Sí, la chica se había largado de Vientiane con un par de
hippies
que habían superado la ruta de Katmandú. Sí, y cuando se deshicieron de ella, ella le había pedido a Mackelvore que le encontrase empleo. Y, sí, Mackelvore se la había pasado a Sam, pensando que sólo por su aspecto ya podía ser utilizable: todo, leyendo entre líneas, muy parecido a lo que contaba la chica en su carta a casa. Sam tenía por entonces un par de asuntillos de drogas enmoheciéndose en los libros y por lo demás estaba, gracias a Haydon, sin nada que hacer, así que pensó que podría enrolarla con los pilotos y ver qué pasaba. No lo comunicó a Londres porque Londres, por entonces, se dedicaba a congelarlo todo. Se limitó a enrolarla a prueba y pagarle de su fondo de administración. El resultado fue Ricardo. También la dejó seguir una vieja pista hasta el asunto de los lingotes de oro de Hong Kong, pero todo esto fue antes de que se diese cuenta de que la chica era un desastre. Sam explicó que para él fue un verdadero alivio que Ricardo se la quitase de las manos y le consiguiese trabajo en Indocharter.

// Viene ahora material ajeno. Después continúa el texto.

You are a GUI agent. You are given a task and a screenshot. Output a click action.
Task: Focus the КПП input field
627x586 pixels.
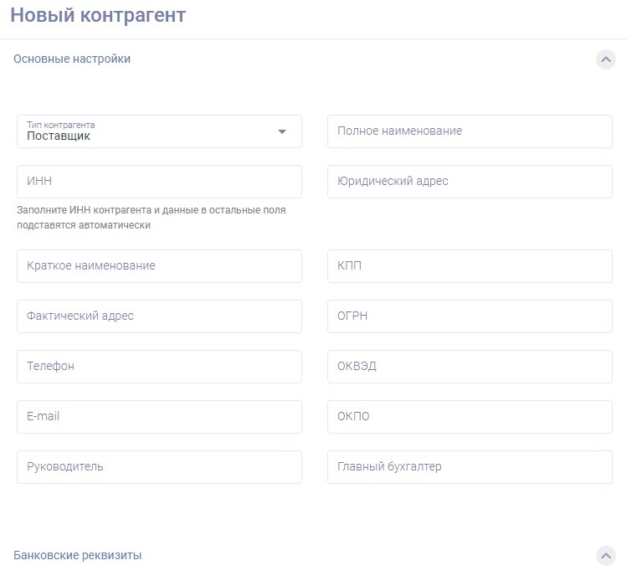[x=470, y=266]
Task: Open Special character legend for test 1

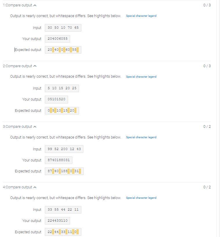Action: click(141, 16)
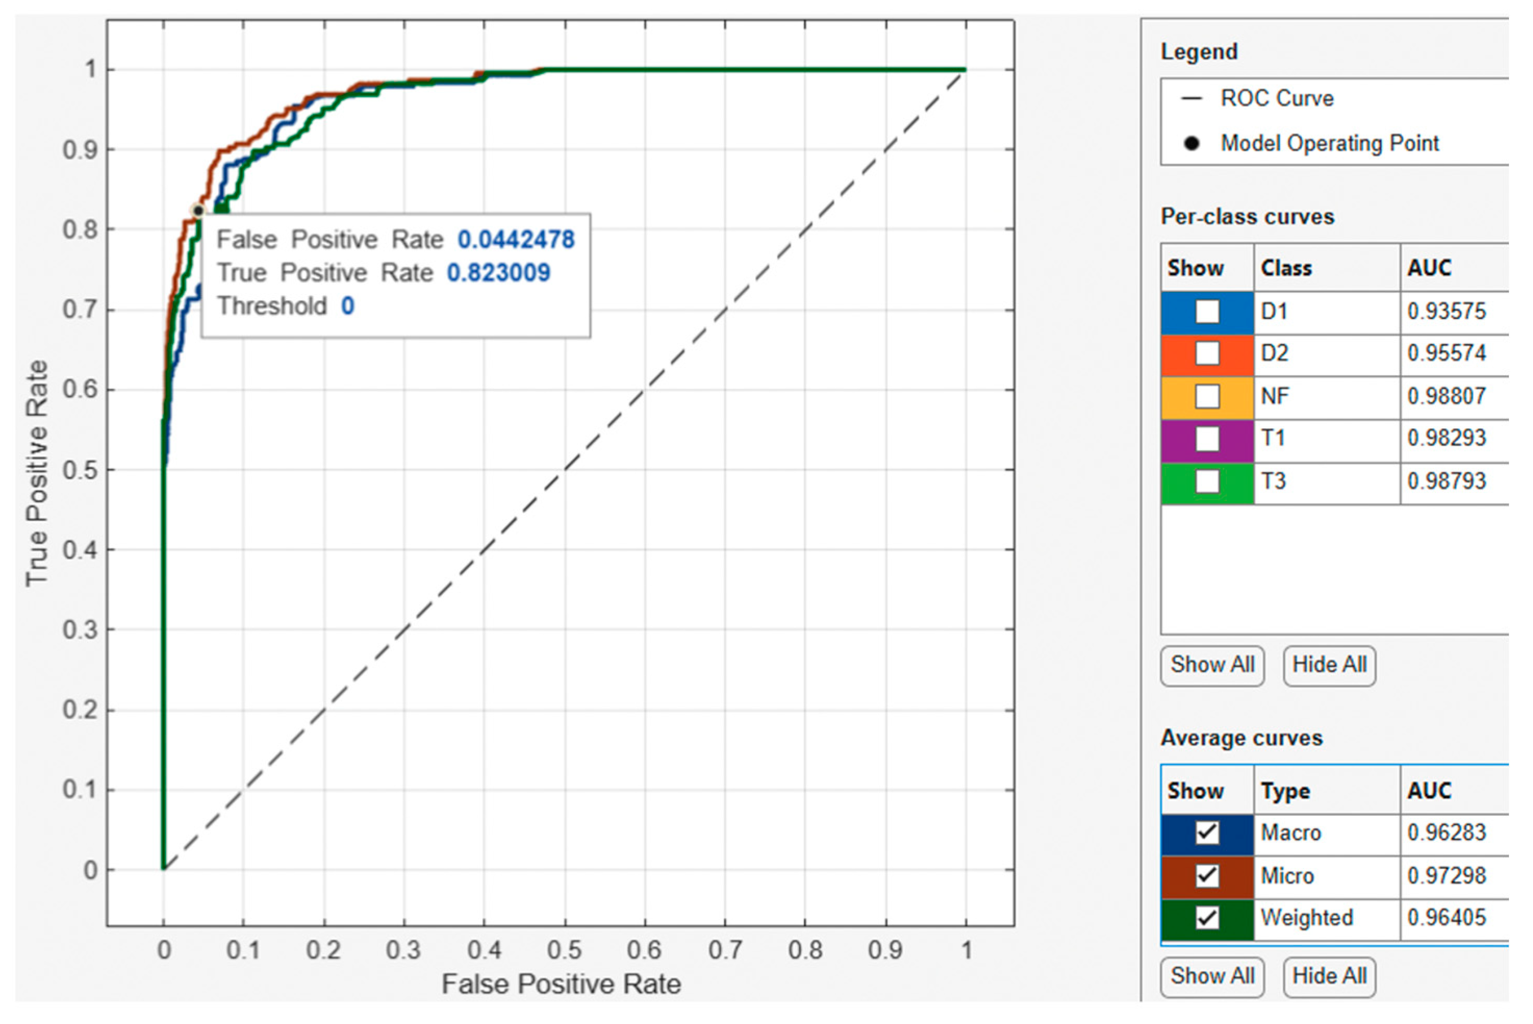1533x1024 pixels.
Task: Select the AUC header in per-class table
Action: 1429,268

—¿Qué más sabe él, pues? —preguntó indignado Guillam—. No es precisamente una buena recomendación, creo yo, para saltarse el orden natural inmiscuyéndose en nuestras reuniones.

—Él
la
conoce —dijo pacientemente Smiley, y reanudó su estudio del expediente de Jerry Westerby, que últimamente se había convertido en su principal lectura—. Tampoco nosotros renunciamos a un pequeño soborno de vez en cuando —añadió con enloquecedora tolerancia—. Y es perfectamente razonable el que tengamos que pasar por eso de vez en cuando.

Mientras tanto, Connie, con involuntaria aspereza, sorprendió a todo el mundo citando, según parece, al presidente Johnson en el tema de J. Edgar Hoover: «George prefiere tener a Sam Collins dentro de la tienda meando hacia fuera a que esté fuera meando hacia dentro», proclamó, y lanzó luego una risilla de colegial, ante su propia audacia.